Sanders’s repudiation of a group whose conferences always
boast leading Democrats and Republicans among their speakers and attendees
illustrates his willingness to antagonize supporters of Israel. And that, in
turn, is a worrisome indicator of what a Sanders administration’s Middle East
policy would look like, and of the kinds of people who would shape it.
Though he has, for the first time in his decades-long
political career, begun talking about his “pride” in being Jewish, Sanders
seems to be deploying his heritage primarily as a shield against criticisms of
his hostility toward Israel and his campaign’s embrace of leading anti-Semites.
Representatives Ilhan Omar (D., Minn.) and Rashida Tlaib (D., Mich.) and former
Women’s March leader Linda Sarsour are just the most notable Sanders-campaign
surrogates to have spread anti-Semitic calumnies about supporters of Israel and
touted the BDS movement, whose rhetoric resounds with the traditional tropes of
Jew-hatred.
Sanders proclaims himself a champion of even-handed
policies toward Israel and the Palestinians. But his effort to damn AIPAC as a
hate group is aimed not so much at changing the conversation about the Middle
East as at effectively silencing pro-Israel voices in both parties. And that
suggests a Sanders presidency would be disastrous for Israel and the wide
Middle East.
The key to understanding Sanders’s views on foreign
policy is that he has always opposed the projection of U.S. power and influence
while supporting revolutionary groups that pose as defenders of the victims of
U.S. imperialism. Prior to the fall of the Berlin Wall, that meant sympathy for
any foreign regime that opposed American efforts to contain the Soviet Union.
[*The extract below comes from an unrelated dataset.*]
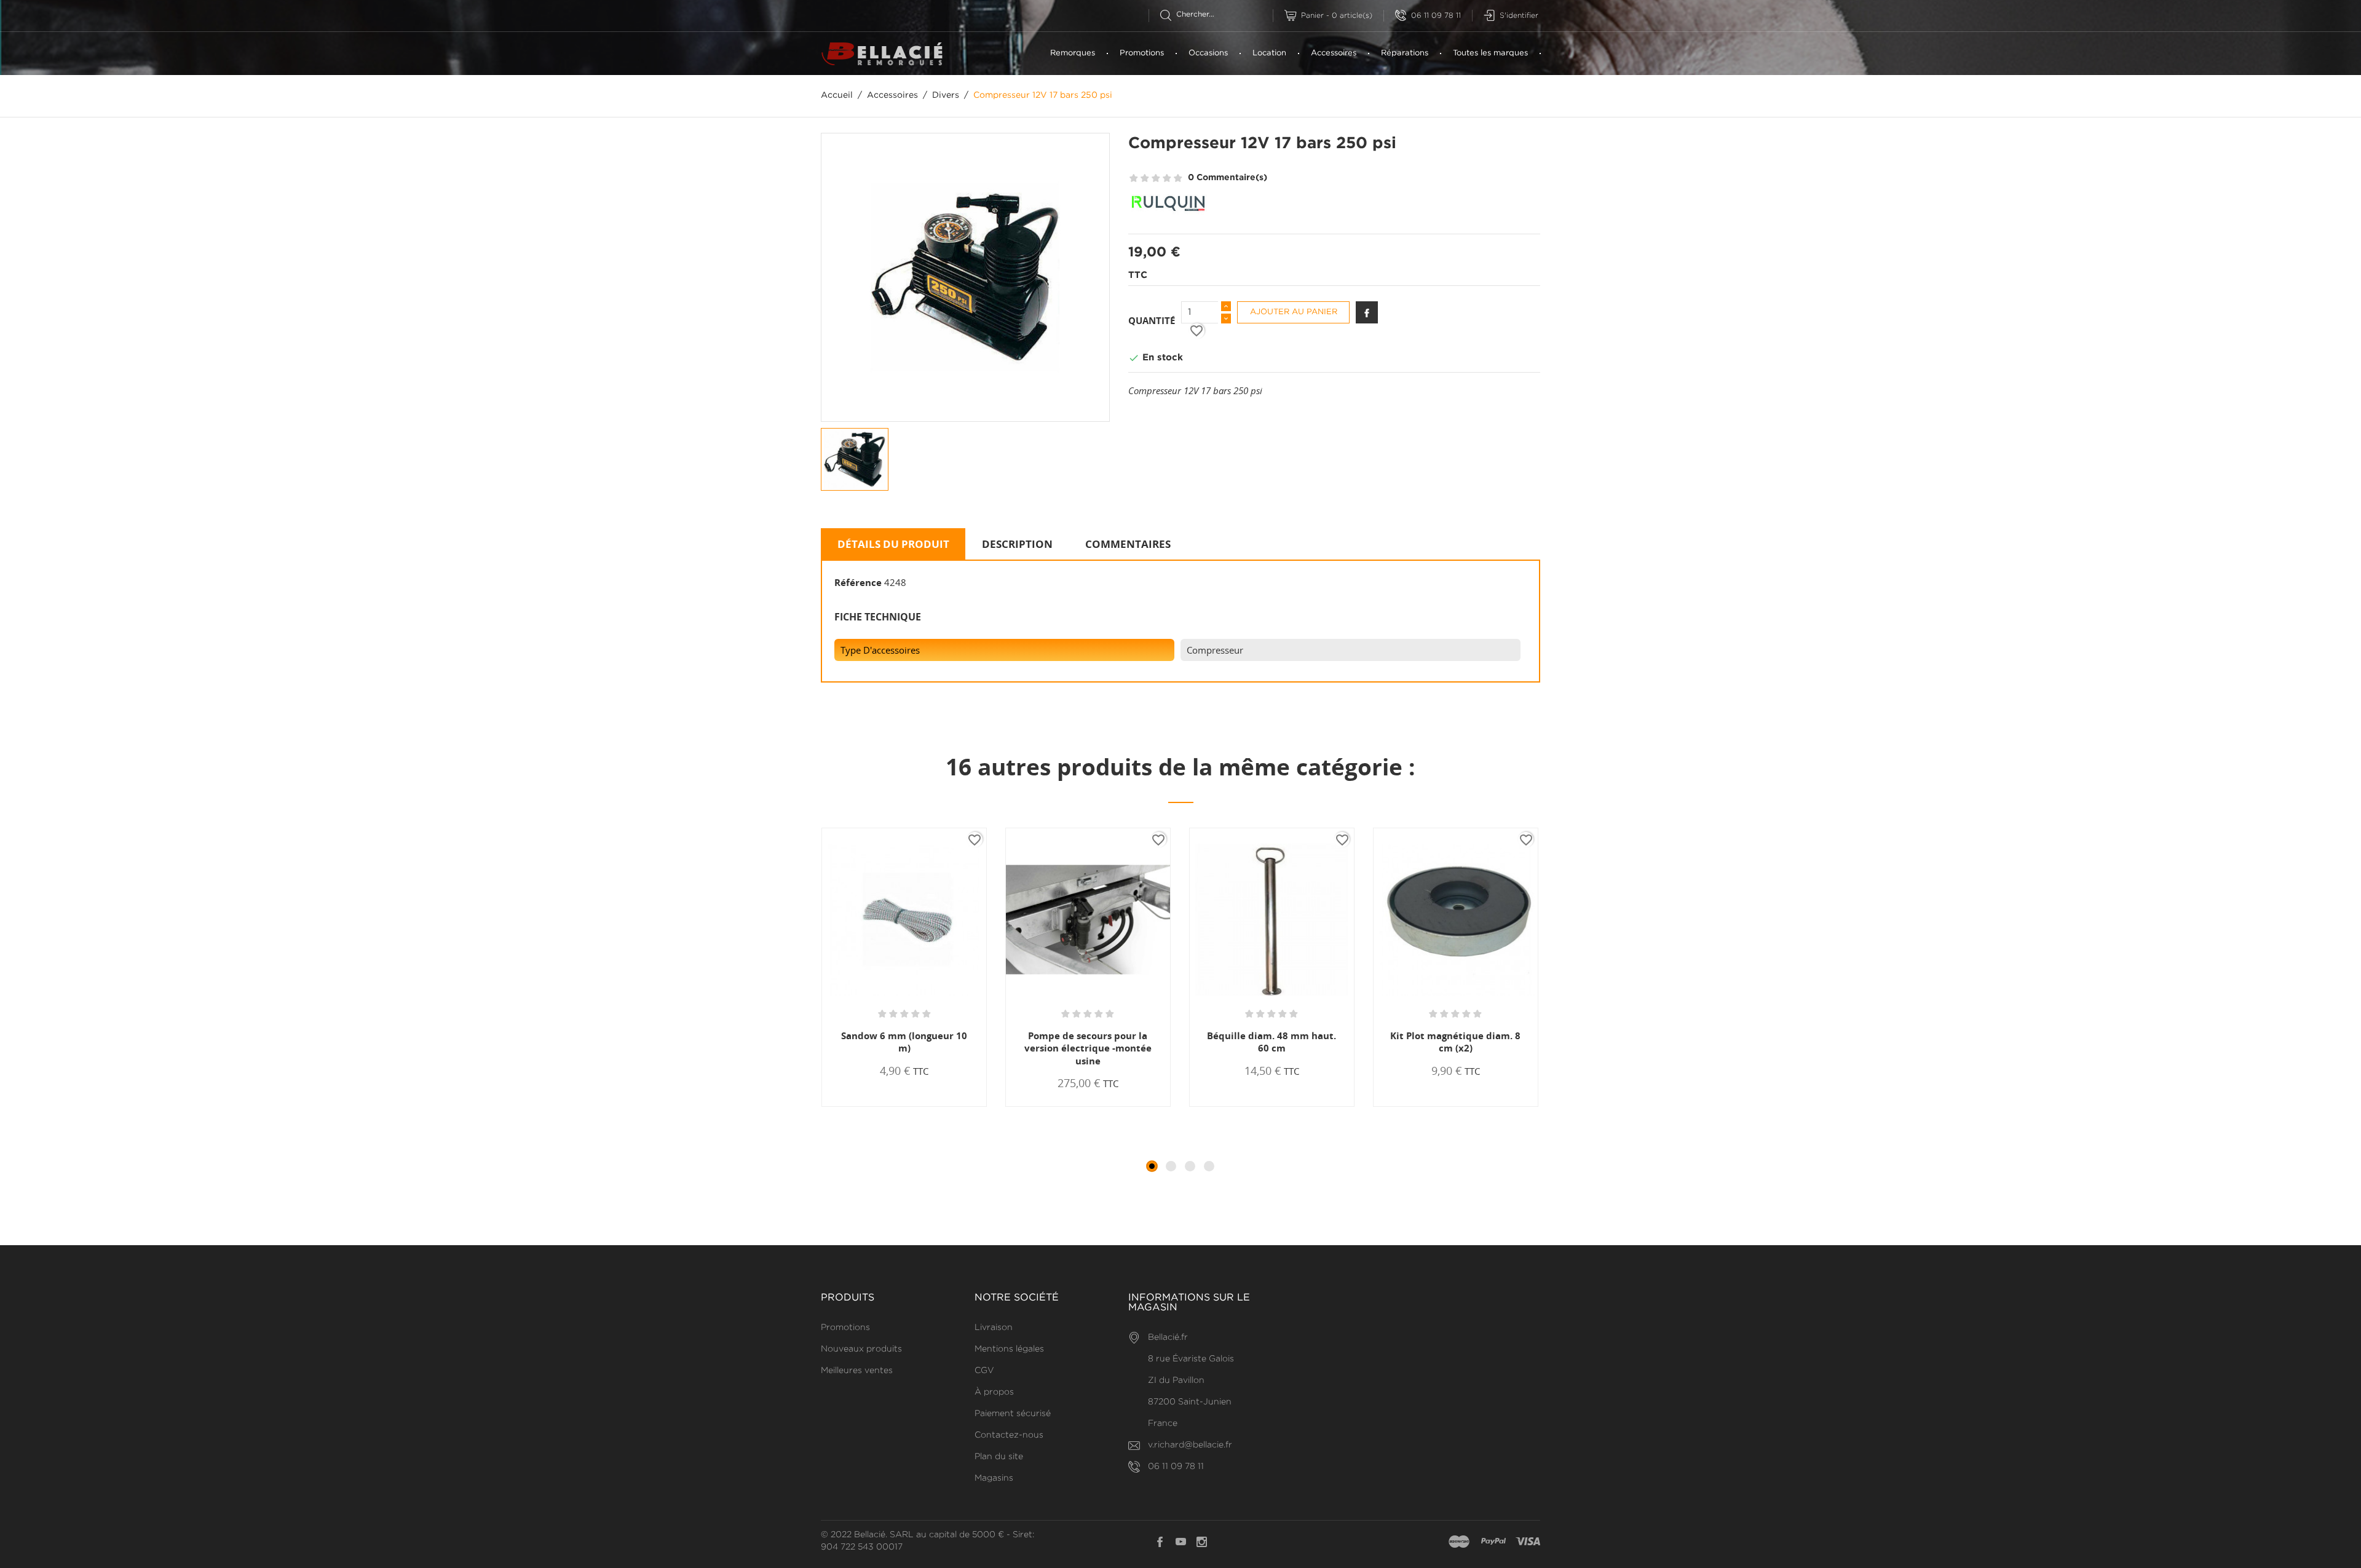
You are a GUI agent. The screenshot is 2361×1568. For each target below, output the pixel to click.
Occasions (1208, 53)
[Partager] (1367, 312)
Now, it means an end to U.S. efforts to contain Islamist radicals and Iran.
Instead of actively opposing Islamist terror groups such
as Hamas, Sanders has called for an end to the international blockade of
Hamas-governed Gaza, and for diverting military aid from Israel to that
enclave. He is also the most likely of the 2020 Democratic contenders to go
further than reinstating Obama’s nuclear deal with Iran, actively seeking to
appease Tehran even though Trump’s sanctions have at least made the regime’s
efforts to achieve regional hegemony via its terrorist proxies more difficult.
Because the consequences of such a shift on the security
of our Arab allies and Israel would be catastrophic, Sanders’s AIPAC comments
are not merely a squabble about the extent of the pro-Israel lobby’s influence
in the U.S. They are an indicator of the grave stakes of the Democratic
primaries and, if he wins the party’s nomination, the general election. He must
not be allowed to take the White House.